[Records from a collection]
# # # #

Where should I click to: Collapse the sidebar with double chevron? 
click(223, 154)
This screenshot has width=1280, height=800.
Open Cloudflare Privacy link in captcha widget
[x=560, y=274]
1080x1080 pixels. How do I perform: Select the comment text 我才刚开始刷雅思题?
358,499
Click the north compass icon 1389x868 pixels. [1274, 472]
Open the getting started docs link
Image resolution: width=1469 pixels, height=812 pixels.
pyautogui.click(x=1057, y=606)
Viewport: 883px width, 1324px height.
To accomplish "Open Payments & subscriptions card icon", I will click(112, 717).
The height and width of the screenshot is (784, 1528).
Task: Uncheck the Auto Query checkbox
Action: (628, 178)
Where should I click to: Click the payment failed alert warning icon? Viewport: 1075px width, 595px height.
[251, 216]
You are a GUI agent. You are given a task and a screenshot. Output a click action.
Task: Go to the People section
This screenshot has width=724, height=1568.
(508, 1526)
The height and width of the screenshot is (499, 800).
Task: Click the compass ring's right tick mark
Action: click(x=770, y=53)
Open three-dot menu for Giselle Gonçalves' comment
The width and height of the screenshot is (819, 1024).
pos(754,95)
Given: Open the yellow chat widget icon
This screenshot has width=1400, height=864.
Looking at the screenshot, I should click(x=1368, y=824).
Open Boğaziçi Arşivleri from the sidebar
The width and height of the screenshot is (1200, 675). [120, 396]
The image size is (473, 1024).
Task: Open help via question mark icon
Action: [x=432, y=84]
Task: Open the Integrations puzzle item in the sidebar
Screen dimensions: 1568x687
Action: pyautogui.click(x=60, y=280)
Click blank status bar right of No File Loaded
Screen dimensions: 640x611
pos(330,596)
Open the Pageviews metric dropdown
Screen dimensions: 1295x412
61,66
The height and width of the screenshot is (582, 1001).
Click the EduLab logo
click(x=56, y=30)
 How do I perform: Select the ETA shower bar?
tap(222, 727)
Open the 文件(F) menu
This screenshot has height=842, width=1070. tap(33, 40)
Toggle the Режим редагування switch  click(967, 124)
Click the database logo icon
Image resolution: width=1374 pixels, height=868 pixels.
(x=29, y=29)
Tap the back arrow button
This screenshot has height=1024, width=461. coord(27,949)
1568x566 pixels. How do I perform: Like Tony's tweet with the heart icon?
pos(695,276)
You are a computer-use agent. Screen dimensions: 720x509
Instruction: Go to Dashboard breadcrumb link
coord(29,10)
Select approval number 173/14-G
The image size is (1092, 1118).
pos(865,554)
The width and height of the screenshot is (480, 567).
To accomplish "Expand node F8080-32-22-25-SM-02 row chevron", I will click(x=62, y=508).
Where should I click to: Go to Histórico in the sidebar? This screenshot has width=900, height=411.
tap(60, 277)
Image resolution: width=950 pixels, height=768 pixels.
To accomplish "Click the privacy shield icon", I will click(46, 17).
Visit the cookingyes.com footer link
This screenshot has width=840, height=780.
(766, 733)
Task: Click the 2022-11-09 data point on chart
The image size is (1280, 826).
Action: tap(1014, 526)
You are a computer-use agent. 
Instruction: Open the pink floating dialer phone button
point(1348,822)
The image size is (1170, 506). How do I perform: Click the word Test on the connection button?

# # # #

**Required task**
Extract every line of the items above that contains the string "icon".

**Written answer**
Click the north compass icon 1389x868 pixels. [1274, 472]
To accomplish "Open Payments & subscriptions card icon", I will click(112, 717).
Where should I click to: Click the payment failed alert warning icon? Viewport: 1075px width, 595px height.
Given: Open the yellow chat widget icon
Task: Open help via question mark icon
Click the database logo icon
1568x566 pixels. How do I perform: Like Tony's tweet with the heart icon?
To accomplish "Click the privacy shield icon", I will click(46, 17).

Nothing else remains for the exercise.